I left the school and drove down Main Street absorbed in the endless chatter of my mind. I relived the events of the previous day over and over looking for some indication that it was all a hallucination, a joke, a dream, or a page from the book at my bedside. I replayed every aching detail. The doctor’s stoic face – his dark brows stooped with concern as he explained the results of the biopsy. His hands clasped together across his bent knee as he sat discussing my options. The way I fought so hard not to cry before him. The quiver of my chin revealing more than I wanted to expose. I walked through the Land of What If’s feeling a heaviness grow in my heart. What if it has spread? What if there are complications during surgery? For the first time in my life, I felt utterly powerless. There was no action that could change the journey I was starting.
We arrived at the park and I unbuckled Parker’s seat belt and lifted him out of the van. I held his tiny hand in my own as we wandered over to the playground equipment.
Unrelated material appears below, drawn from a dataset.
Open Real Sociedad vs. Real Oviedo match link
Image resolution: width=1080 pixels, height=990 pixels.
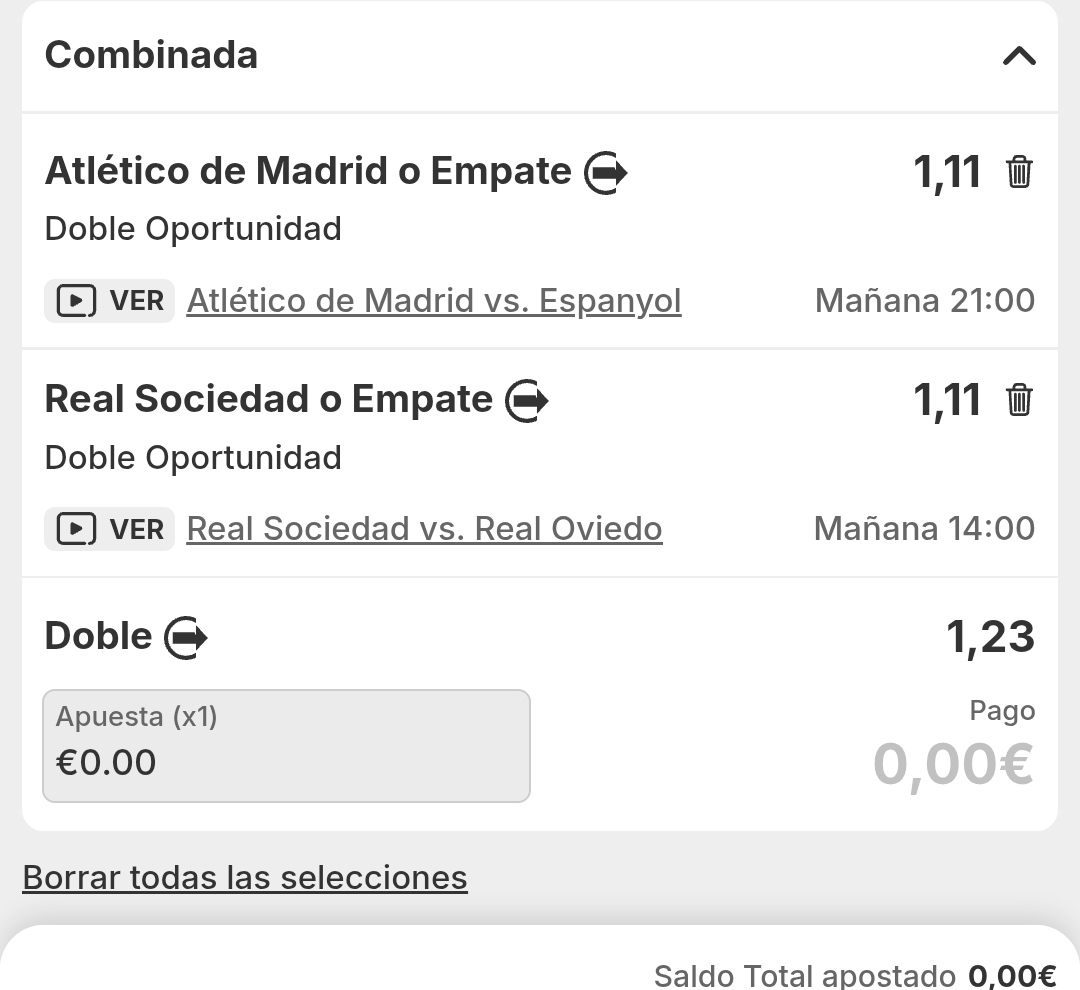424,529
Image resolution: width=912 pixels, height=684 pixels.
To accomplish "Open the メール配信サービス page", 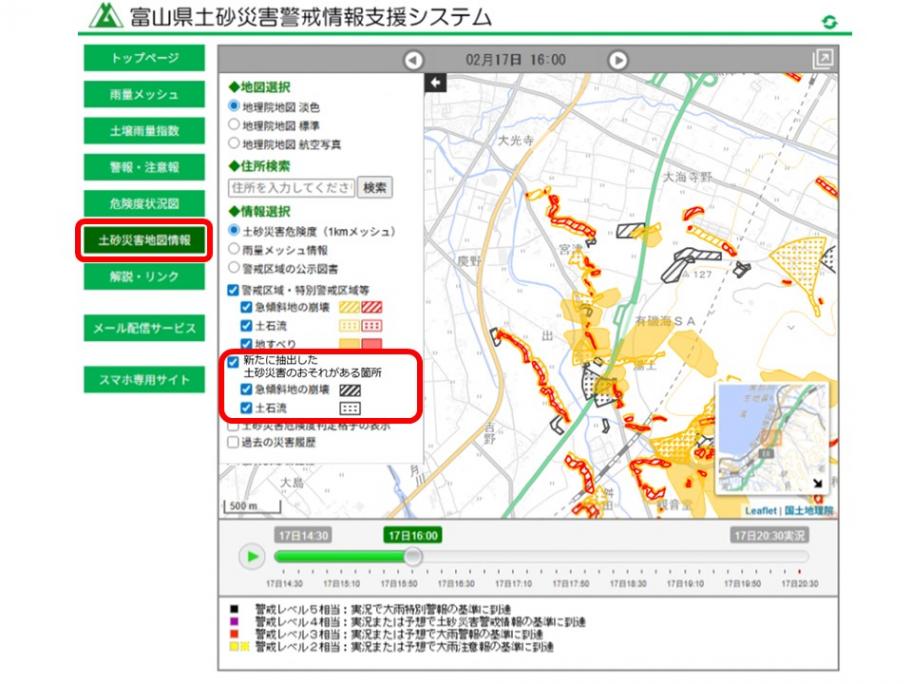I will click(143, 327).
He climbed ladders and went down slides, and as I watched him that morning, I pretended to be someone else. I pretended that the doctor had not diagnosed me with thyroid cancer the day before. I pretended that I wasn’t scared out of my mind. I pretended that I had slept soundly the night before. I pretended that the kids and I had laughed together at breakfast and then cheerfully paraded out the door to start this beautiful, fresh new day. I asked the other Moms questions about their lives and their children. I listened to plans for dinner parties and potty training woes and for the entire morning, I pretended my life was not my own. I hid from the truth right in plain sight.
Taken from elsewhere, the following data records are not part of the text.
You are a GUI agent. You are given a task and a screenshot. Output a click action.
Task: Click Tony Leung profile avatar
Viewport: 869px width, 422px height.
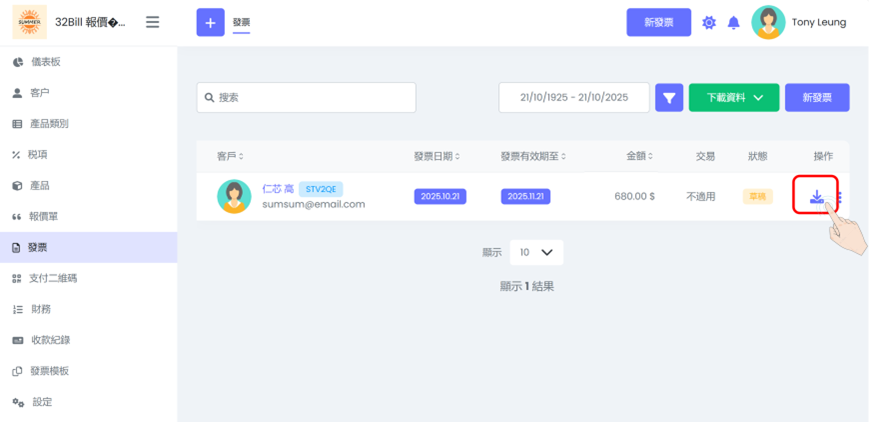(768, 22)
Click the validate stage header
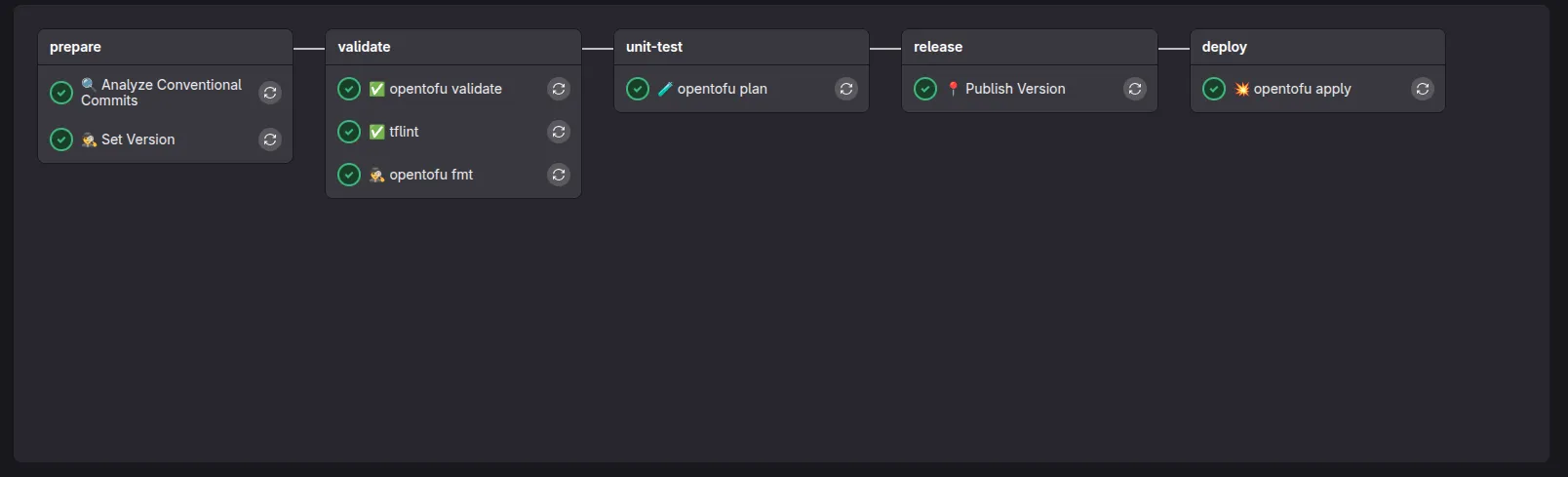Viewport: 1568px width, 477px height. point(364,47)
It was exactly what I needed.
There would be other days to come to terms with it all, to absorb my new course and to talk with family and friends about it. But the day after, I needed to pretend that none of it was true. Amazingly, I stumbled upon a group of women, most of them strangers, who could let that happen. They carried me through a few of the longest hours of my life.
Weeks ago, while returning some books at the library, I ran into the same Mom from that November morning. I had not seen her in months. We waved to each other and talked a few minutes before we were pulled in opposite directions by our young children. As we said our good-byes, it struck me that she will never know how much her invitation helped me that day. She will never know that her kindness allowed me to escape my unraveling world and my scattered mind for a few precious hours.
While she may never know, I suspect this story will travel with me for a lifetime. It will stay with me, reminding me to believe in the power of time and space weaving souls together. It will remind me that the simplest of moments are often the most profound; the smallest of actions are mighty indeed. And, most of all, it will remind me God is all around us, tucked away in people’s hearts and nestled in the smallest acts of kindness.
How else would we ever find our weary way through the day after?